The crazy thing is, it seems to have worked. The bright people who bought business.com for $7.5 million in 1999 are now selling it for upwards of $300 million. What's more, they barely did anything beyond buying the domain name: they just sat back and watched the dollars roll in.
What's the moral of this story? Let's just say that when mortal enemies Nick Denton and Marc Andreessen agree, then you can pretty much be sure they're on to something.
Nick Denton, on Friday:
The Business.com site is little more than a rebadged version of Google Adwords, serving the search engine's text ads in both the main column of search results, and the sidebar, alongside a few perfunctory business listings. Business.com pages are so useless that the site is its pages don't appear in the Google index, but the search engine's text ads still fund the company. The company's pitchmen claim earnings will hit $15m this year, making the $300m pricetag quite reasonable, at least by the degraded standards of this internet boom.
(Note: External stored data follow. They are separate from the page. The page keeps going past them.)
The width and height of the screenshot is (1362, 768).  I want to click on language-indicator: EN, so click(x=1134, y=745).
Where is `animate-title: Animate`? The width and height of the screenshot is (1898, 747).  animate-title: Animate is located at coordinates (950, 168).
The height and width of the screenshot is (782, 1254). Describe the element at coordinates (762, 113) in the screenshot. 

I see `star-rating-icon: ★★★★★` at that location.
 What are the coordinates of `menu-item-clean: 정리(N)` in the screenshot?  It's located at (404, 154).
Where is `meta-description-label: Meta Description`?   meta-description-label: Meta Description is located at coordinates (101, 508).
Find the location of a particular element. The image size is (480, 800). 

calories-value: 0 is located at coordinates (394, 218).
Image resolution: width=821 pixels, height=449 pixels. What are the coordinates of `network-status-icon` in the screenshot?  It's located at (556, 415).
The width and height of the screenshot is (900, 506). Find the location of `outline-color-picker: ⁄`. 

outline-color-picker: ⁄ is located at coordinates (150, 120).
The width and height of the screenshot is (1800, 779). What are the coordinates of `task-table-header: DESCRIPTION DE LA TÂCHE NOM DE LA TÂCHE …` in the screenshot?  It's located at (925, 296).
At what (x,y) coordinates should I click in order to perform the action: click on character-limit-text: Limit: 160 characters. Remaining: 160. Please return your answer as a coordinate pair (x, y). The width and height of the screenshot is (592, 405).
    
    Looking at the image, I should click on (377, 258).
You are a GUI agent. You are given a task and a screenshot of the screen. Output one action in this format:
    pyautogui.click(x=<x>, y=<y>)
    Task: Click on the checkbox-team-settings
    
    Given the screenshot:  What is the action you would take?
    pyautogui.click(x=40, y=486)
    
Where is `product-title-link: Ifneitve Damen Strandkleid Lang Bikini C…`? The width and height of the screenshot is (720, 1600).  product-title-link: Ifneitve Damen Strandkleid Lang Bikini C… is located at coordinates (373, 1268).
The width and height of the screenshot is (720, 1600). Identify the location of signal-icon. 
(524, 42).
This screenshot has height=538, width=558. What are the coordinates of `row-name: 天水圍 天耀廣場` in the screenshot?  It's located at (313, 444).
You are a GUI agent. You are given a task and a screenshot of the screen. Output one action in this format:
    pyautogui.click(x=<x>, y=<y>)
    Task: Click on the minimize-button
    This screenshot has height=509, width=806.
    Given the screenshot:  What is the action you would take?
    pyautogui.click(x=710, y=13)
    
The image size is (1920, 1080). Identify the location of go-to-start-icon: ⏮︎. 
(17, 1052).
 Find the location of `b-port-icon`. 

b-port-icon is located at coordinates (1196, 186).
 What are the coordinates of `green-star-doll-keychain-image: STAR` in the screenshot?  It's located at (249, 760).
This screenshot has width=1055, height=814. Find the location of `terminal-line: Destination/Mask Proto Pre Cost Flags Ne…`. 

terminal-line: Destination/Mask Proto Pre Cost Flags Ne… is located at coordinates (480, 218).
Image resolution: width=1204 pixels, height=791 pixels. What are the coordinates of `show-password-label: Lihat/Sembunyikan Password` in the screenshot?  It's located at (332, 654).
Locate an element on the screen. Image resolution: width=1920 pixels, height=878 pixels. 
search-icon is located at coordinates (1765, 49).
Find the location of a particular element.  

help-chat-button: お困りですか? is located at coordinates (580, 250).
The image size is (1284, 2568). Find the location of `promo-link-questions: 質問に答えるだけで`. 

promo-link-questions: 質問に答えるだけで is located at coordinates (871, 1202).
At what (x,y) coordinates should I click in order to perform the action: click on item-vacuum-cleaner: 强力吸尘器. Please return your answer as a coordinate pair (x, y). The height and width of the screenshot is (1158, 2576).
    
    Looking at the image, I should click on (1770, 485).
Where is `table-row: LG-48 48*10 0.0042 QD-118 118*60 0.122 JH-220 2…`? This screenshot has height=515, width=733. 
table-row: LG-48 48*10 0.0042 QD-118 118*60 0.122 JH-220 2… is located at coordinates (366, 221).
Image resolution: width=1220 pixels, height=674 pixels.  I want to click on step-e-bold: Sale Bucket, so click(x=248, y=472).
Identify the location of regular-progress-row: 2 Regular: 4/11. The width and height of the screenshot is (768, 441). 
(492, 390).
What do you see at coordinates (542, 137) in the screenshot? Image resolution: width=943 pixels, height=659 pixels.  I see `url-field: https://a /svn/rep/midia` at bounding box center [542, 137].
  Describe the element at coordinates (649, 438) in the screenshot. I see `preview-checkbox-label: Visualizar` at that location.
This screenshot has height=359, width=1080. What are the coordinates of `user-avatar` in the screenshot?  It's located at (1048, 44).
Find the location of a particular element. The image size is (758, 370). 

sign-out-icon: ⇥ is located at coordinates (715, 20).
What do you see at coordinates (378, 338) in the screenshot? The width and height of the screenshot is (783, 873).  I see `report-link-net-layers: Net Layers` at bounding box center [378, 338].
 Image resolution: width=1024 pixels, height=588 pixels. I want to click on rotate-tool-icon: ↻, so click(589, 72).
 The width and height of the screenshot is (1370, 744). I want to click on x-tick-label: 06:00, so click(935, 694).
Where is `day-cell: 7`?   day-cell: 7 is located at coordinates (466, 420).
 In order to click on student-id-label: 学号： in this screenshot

So, what's the moral of the story? It certainly helps to have a domain that web newbies are likely to type into a browser address bar. And those are the internet users most likely to click on text ads. But here's the bigger lesson: search is such a lucrative business that fortunes can be made by even the most cynical of operators, with the thinnest of products, and the tiniest slice of the market.
Marc Andreessen, on Monday:
In a great market -- a market with lots of potential customers and/or a highly growing set of potential customers -- the market pulls product out of the startup. The market needs to be fulfilled and the market will be fulfilled, by the first viable product that comes along. The product doesn't need to be great; it just has to basically work. The market doesn't care how good the team is, as long as the team can produce that viable product. In short, customers are knocking down your door to get the product; the main goal is to actually answer the phone and respond to all the emails from people who want to buy. This is the story of search keyword advertising, and Internet auctions, and TCP/IP routers...
Monster market, weak product, terrible team -- startup will probably be a huge success, as long as the team can do the basics of getting the weak product out and fulfilling the customer orders. The market pulls the product and the team.